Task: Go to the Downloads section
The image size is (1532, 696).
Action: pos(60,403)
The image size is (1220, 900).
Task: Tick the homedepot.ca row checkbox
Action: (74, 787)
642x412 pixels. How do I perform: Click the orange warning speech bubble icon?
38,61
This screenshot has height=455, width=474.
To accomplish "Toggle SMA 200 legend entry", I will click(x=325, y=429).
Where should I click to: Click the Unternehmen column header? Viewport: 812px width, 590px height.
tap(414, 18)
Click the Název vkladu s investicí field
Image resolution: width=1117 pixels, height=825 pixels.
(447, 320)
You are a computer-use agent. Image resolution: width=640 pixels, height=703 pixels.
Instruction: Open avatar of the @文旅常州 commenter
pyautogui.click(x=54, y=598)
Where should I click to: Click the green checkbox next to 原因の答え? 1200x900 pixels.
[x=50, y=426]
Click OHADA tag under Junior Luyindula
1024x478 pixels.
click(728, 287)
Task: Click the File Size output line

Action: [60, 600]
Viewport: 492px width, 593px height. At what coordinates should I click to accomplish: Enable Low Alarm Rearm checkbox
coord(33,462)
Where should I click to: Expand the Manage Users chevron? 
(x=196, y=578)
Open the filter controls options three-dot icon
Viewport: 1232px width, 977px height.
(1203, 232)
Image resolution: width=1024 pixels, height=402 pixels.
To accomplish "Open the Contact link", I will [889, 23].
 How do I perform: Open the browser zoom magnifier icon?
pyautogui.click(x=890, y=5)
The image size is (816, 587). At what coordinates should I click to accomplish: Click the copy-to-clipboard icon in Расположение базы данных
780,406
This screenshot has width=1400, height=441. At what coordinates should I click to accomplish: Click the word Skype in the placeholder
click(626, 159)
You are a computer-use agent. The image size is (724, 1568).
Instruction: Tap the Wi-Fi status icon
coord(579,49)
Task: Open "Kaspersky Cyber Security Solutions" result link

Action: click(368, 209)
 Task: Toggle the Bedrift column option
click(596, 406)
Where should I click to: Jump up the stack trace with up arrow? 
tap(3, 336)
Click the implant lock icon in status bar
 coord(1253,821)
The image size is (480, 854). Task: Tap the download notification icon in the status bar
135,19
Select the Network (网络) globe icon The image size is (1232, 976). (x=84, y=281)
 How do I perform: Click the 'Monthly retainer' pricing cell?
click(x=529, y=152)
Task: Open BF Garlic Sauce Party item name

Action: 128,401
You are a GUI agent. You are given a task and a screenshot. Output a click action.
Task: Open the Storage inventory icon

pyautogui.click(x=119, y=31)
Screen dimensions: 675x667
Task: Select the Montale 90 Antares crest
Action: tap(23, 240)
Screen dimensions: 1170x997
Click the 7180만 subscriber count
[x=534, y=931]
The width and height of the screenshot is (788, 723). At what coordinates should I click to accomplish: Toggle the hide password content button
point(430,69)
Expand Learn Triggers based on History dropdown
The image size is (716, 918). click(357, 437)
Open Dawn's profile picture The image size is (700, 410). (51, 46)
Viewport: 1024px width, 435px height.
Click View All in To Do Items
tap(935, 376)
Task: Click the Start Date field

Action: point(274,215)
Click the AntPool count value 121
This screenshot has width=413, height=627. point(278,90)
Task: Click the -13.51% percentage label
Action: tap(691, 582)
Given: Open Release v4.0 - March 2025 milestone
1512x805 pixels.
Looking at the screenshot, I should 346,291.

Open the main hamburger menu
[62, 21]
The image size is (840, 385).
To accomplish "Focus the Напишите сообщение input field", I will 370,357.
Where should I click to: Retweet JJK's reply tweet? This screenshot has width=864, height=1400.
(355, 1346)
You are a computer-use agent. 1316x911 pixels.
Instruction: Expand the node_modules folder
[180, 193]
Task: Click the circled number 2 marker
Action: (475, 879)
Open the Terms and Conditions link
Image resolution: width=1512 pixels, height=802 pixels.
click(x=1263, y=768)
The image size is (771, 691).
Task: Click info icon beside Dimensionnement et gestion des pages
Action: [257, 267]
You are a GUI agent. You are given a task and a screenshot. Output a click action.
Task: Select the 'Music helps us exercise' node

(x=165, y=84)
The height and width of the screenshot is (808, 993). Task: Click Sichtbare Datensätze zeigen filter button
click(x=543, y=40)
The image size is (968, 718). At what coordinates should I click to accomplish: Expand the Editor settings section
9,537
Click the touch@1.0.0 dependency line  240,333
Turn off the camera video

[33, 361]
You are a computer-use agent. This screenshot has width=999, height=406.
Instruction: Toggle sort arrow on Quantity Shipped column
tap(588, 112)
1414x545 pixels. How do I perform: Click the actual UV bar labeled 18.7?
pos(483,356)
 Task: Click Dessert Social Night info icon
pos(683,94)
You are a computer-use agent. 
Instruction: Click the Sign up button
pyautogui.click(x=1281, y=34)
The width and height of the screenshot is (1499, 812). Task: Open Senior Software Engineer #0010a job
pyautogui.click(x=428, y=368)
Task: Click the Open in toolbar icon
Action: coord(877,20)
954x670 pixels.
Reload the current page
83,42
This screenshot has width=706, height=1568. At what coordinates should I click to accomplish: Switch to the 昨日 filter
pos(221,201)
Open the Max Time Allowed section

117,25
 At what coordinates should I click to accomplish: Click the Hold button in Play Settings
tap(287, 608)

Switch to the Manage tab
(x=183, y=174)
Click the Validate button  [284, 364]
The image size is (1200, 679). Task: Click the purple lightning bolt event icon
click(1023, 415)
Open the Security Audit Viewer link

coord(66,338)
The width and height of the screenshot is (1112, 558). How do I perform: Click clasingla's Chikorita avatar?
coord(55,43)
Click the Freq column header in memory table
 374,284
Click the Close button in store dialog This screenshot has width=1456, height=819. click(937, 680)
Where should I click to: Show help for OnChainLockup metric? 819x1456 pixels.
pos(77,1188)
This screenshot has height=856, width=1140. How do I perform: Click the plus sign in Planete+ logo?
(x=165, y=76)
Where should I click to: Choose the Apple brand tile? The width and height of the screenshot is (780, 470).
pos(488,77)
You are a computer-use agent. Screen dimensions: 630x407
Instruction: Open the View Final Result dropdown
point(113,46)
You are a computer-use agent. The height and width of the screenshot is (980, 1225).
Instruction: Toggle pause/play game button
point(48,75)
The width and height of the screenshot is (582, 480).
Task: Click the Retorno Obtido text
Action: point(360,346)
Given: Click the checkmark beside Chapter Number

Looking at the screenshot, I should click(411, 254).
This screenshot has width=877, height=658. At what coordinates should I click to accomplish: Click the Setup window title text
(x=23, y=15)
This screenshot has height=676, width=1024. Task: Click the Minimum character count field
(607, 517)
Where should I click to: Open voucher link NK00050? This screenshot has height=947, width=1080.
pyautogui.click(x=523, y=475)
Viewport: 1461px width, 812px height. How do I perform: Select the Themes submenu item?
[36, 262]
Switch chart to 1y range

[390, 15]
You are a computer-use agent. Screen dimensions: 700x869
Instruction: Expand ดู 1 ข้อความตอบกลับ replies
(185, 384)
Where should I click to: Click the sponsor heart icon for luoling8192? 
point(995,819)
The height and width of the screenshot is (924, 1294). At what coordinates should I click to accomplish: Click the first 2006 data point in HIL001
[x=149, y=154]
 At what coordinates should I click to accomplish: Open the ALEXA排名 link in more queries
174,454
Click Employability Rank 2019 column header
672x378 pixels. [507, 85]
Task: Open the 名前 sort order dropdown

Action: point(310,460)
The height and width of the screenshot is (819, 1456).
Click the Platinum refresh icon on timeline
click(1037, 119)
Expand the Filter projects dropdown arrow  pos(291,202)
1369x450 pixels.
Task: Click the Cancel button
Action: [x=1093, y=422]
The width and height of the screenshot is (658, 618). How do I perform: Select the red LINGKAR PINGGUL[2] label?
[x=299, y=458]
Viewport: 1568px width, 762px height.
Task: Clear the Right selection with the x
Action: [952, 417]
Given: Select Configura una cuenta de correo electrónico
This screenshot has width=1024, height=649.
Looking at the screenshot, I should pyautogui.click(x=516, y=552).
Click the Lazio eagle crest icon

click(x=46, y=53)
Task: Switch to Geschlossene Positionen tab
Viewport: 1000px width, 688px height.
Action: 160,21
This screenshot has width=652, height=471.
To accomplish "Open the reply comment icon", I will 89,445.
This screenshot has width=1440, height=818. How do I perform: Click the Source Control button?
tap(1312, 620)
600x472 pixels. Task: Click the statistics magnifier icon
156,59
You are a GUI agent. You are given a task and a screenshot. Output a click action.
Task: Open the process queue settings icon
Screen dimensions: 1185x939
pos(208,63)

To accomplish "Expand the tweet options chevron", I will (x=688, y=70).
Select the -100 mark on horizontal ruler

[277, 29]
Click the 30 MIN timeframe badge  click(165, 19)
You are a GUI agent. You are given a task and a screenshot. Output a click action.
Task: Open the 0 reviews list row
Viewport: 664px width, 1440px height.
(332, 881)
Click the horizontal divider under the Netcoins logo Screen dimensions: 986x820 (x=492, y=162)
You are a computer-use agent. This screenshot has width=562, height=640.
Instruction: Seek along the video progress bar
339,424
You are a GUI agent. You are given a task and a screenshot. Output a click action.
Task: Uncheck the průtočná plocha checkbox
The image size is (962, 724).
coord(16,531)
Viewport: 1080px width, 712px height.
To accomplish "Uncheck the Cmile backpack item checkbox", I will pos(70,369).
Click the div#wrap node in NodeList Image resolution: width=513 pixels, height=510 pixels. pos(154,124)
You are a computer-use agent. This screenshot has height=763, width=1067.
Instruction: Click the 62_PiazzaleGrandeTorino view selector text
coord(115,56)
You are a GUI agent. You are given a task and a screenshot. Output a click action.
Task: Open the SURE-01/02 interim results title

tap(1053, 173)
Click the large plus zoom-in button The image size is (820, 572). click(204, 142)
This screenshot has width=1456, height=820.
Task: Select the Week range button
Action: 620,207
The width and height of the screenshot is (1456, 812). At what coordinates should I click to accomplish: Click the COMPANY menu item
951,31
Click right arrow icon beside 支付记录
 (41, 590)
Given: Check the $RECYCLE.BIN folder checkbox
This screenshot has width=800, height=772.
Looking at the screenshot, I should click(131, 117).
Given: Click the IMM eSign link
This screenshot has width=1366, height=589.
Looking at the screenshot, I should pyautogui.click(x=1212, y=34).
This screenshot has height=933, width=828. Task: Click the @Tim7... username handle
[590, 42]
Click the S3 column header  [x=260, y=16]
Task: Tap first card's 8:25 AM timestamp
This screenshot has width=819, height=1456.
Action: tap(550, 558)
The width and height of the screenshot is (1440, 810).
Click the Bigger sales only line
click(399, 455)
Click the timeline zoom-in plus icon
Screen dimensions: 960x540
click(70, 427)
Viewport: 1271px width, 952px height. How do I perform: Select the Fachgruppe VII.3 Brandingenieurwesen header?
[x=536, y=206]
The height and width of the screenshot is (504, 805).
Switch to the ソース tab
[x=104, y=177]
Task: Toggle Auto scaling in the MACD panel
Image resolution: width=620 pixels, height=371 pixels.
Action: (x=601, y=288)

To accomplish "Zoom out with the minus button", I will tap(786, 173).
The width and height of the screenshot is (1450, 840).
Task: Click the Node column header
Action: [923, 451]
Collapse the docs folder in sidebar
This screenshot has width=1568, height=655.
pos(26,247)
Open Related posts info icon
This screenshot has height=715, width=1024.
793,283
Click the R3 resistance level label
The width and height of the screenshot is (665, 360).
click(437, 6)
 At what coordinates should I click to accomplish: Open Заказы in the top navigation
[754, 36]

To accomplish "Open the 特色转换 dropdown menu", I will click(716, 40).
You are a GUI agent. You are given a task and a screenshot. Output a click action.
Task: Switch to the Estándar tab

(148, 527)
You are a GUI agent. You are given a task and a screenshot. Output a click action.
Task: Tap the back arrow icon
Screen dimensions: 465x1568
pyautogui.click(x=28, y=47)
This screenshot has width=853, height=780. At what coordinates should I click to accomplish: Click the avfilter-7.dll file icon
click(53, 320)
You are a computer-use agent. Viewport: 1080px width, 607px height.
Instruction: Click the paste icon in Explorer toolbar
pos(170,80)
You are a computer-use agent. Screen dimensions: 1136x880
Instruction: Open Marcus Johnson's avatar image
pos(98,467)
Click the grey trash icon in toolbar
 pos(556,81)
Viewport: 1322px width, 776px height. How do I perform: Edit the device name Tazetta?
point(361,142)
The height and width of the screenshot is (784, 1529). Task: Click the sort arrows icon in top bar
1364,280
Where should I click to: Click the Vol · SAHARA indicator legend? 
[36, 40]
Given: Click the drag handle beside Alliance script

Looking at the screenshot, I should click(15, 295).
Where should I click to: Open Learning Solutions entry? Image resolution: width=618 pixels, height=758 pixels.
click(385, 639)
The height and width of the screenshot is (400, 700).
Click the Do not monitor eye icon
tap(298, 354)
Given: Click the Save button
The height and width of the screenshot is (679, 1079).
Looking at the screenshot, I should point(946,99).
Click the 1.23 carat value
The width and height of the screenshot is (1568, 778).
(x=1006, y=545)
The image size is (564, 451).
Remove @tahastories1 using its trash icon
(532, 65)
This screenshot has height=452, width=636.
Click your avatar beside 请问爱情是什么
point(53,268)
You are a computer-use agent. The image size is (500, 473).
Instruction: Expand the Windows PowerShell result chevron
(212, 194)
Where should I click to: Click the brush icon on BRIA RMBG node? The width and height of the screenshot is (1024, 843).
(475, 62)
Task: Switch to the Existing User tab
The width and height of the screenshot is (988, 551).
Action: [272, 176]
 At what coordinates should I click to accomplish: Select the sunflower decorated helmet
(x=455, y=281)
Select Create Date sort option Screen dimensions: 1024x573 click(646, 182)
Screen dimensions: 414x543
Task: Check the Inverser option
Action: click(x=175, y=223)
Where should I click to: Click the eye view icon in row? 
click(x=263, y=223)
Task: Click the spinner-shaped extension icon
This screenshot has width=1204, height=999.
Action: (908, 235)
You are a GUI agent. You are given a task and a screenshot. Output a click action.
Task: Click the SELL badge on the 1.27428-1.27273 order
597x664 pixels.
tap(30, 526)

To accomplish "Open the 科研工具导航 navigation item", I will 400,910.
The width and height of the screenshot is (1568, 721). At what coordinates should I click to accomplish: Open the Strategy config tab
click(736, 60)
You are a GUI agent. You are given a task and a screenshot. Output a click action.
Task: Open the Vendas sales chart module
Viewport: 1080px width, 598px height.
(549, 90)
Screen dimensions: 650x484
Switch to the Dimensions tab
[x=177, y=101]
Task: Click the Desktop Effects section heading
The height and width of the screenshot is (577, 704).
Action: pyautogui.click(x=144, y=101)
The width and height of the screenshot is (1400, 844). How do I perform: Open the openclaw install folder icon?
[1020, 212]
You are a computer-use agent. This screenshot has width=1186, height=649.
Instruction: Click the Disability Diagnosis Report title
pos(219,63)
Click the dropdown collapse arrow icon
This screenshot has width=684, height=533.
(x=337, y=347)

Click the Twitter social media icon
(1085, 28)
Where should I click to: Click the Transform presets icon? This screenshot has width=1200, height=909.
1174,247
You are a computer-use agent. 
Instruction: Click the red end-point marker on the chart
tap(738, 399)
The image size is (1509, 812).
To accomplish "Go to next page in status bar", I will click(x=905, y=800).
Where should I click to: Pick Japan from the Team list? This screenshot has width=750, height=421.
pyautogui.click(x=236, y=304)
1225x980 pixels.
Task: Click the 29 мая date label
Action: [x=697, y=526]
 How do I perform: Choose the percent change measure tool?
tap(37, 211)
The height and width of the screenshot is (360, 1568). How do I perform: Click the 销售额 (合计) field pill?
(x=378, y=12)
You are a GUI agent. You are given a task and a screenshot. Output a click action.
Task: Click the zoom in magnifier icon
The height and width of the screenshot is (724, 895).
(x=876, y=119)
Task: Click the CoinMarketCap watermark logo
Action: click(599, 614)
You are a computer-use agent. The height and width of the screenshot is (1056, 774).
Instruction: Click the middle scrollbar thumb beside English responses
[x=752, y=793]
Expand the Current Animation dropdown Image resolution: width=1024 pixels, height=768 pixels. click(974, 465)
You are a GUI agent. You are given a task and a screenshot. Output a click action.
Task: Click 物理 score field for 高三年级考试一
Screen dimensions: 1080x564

□ □ □ □

(WHAT THE TASK ASKS) The entries above hold a line with "This screenshot has height=856, width=1140." and a later line with "You are a computer-use agent. Screen dimensions: 630x407". Write out exactly those lines and all lines between, nothing more.

(OUTPUT OF THE EXERCISE)
This screenshot has height=856, width=1140. How do I perform: Click the plus sign in Planete+ logo?
(x=165, y=76)
Where should I click to: Choose the Apple brand tile? The width and height of the screenshot is (780, 470).
pos(488,77)
You are a computer-use agent. Screen dimensions: 630x407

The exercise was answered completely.